◆ **TASK TO CARRY OUT**
Lay out only the stretch of material below that begins with the line containing "Select the SQLite3" and runs through the line containing "1973x1289 pixels. tap(687, 437)" as a Markdown table with the columns Index and Entry, giving each nonblank line its own numbered row. Omit the pictures.

◆ **EXTRACTED ENTRIES**
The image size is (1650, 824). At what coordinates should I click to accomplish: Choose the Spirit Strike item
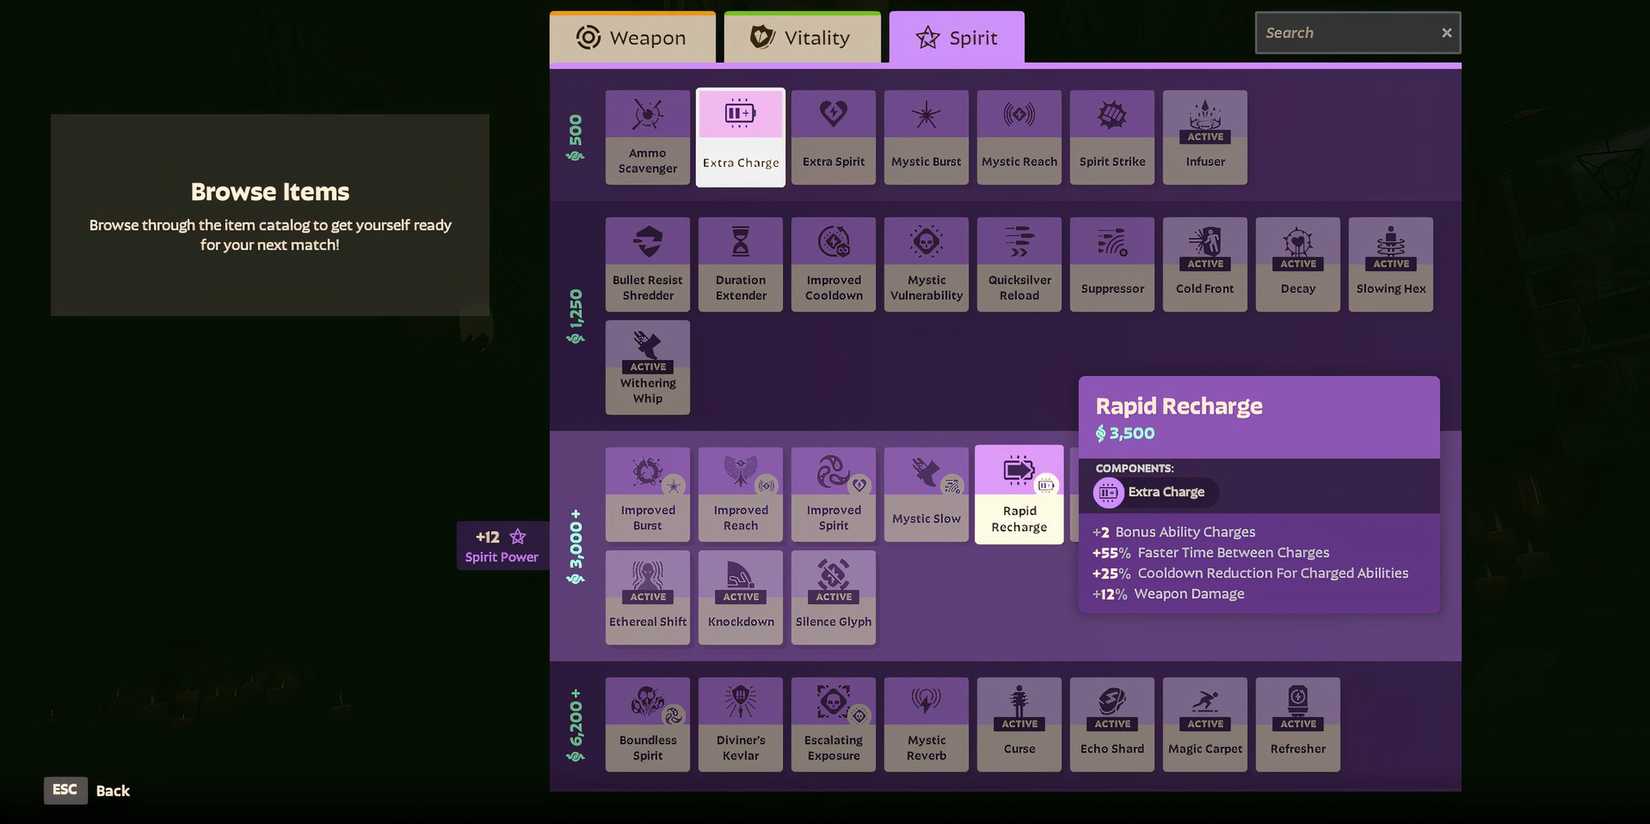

==

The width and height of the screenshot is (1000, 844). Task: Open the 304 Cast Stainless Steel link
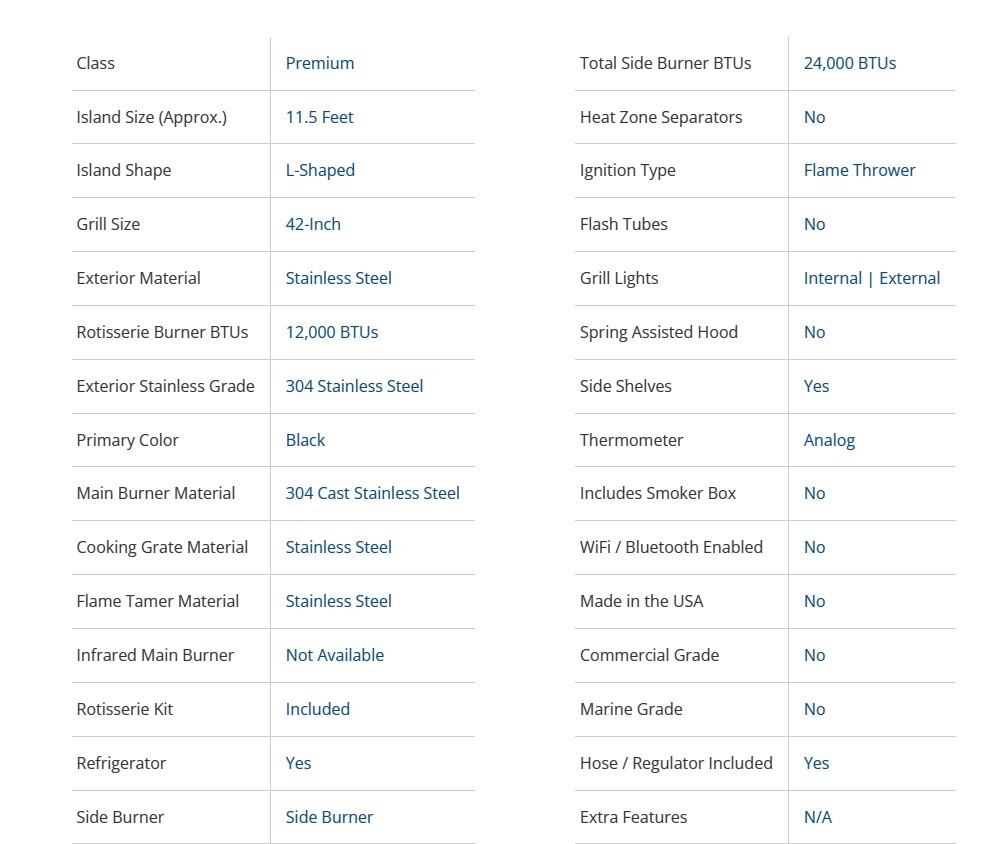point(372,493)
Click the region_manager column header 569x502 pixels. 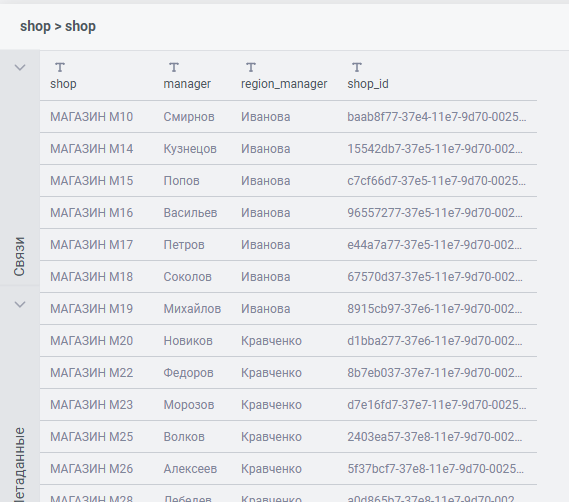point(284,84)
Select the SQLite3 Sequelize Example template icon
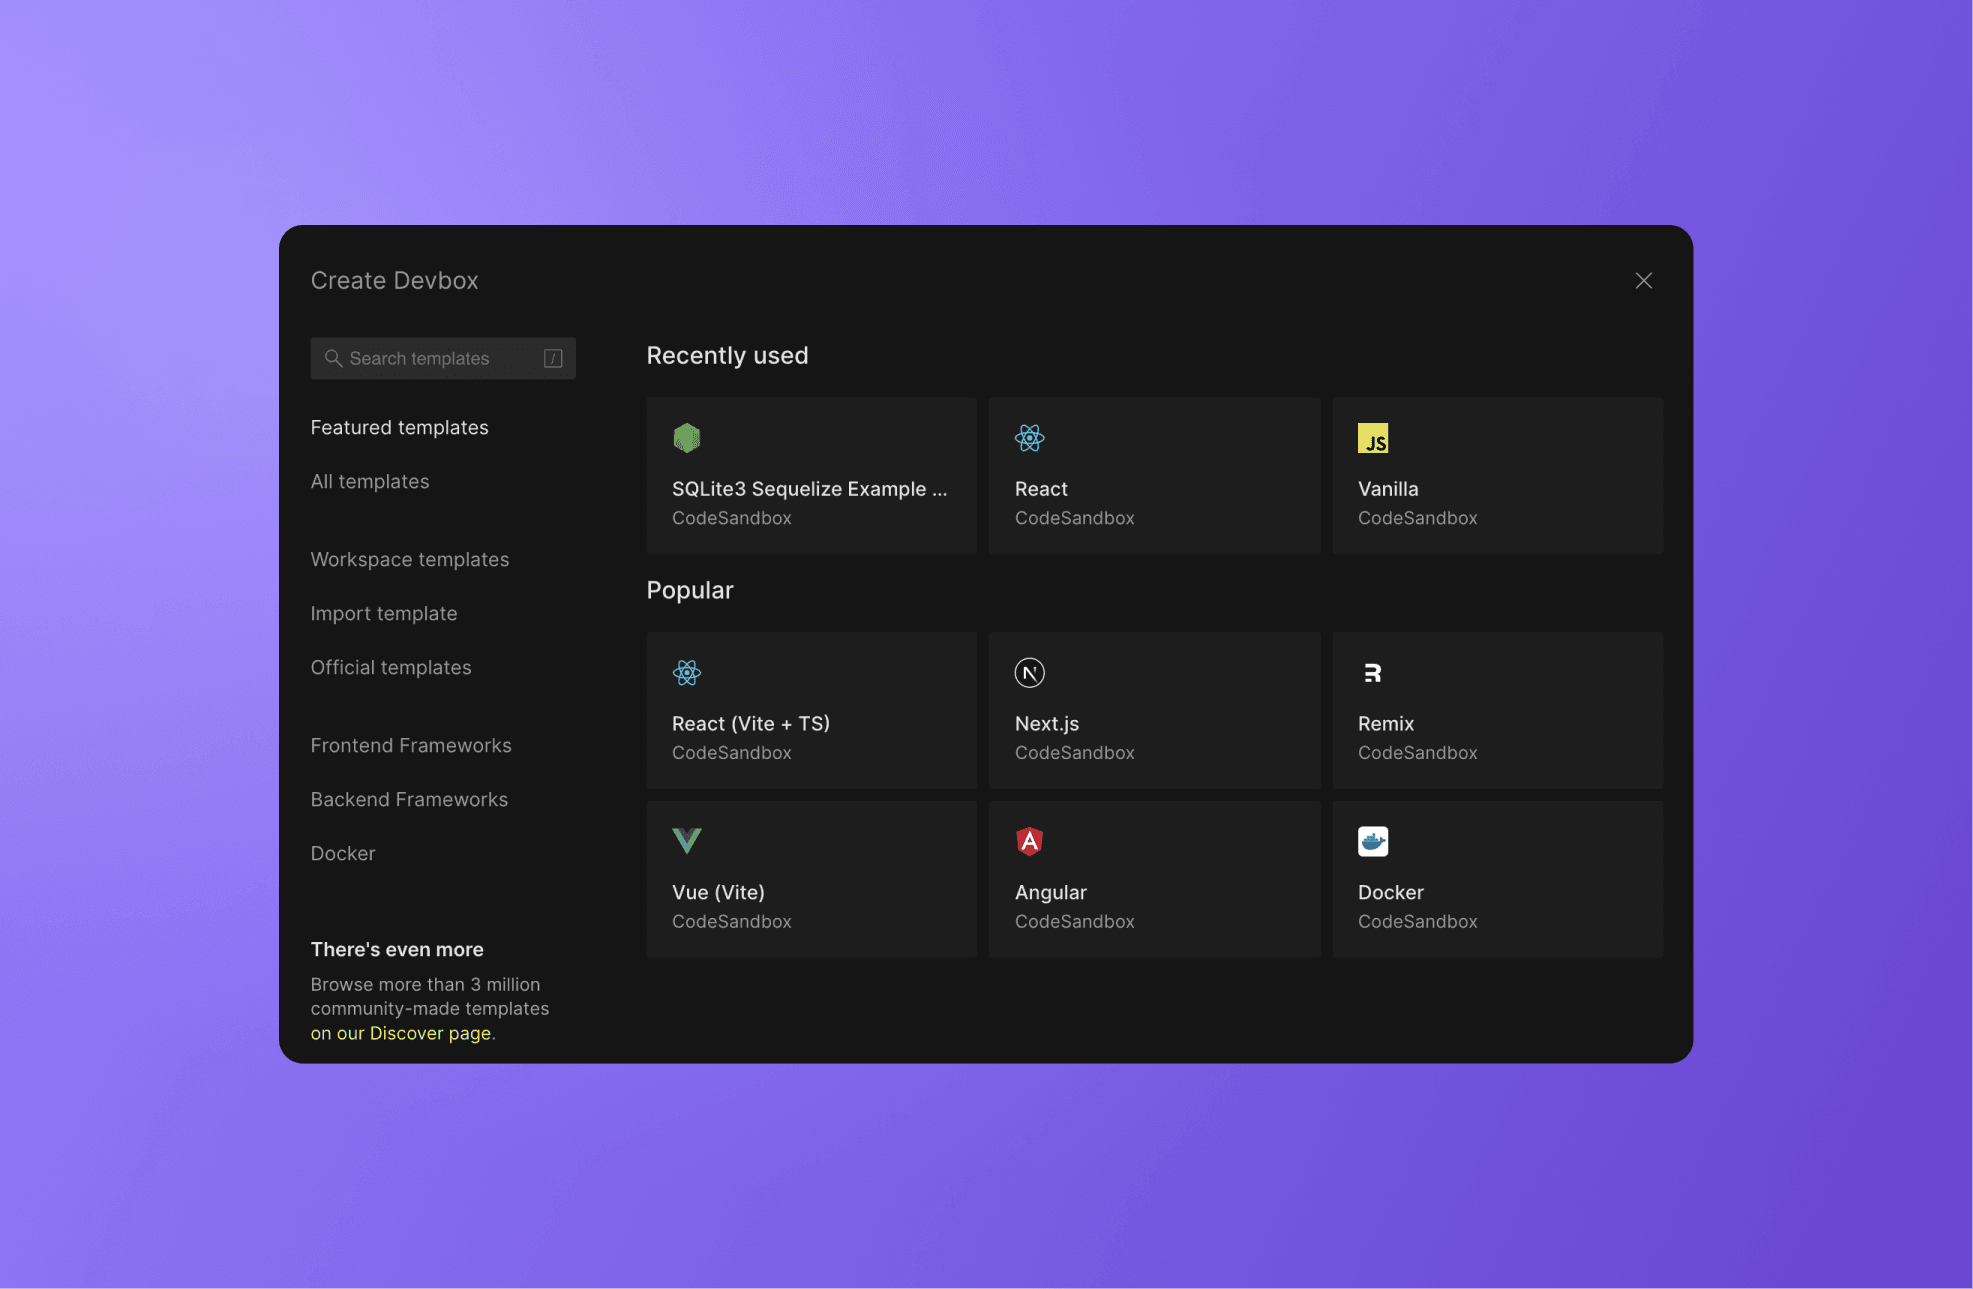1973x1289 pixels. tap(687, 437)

◆ **SOLUTION TO THIS EXERCISE**
| Index | Entry |
|---|---|
| 1 | Select the SQLite3 Sequelize Example template icon |
| 2 | 1973x1289 pixels. tap(687, 437) |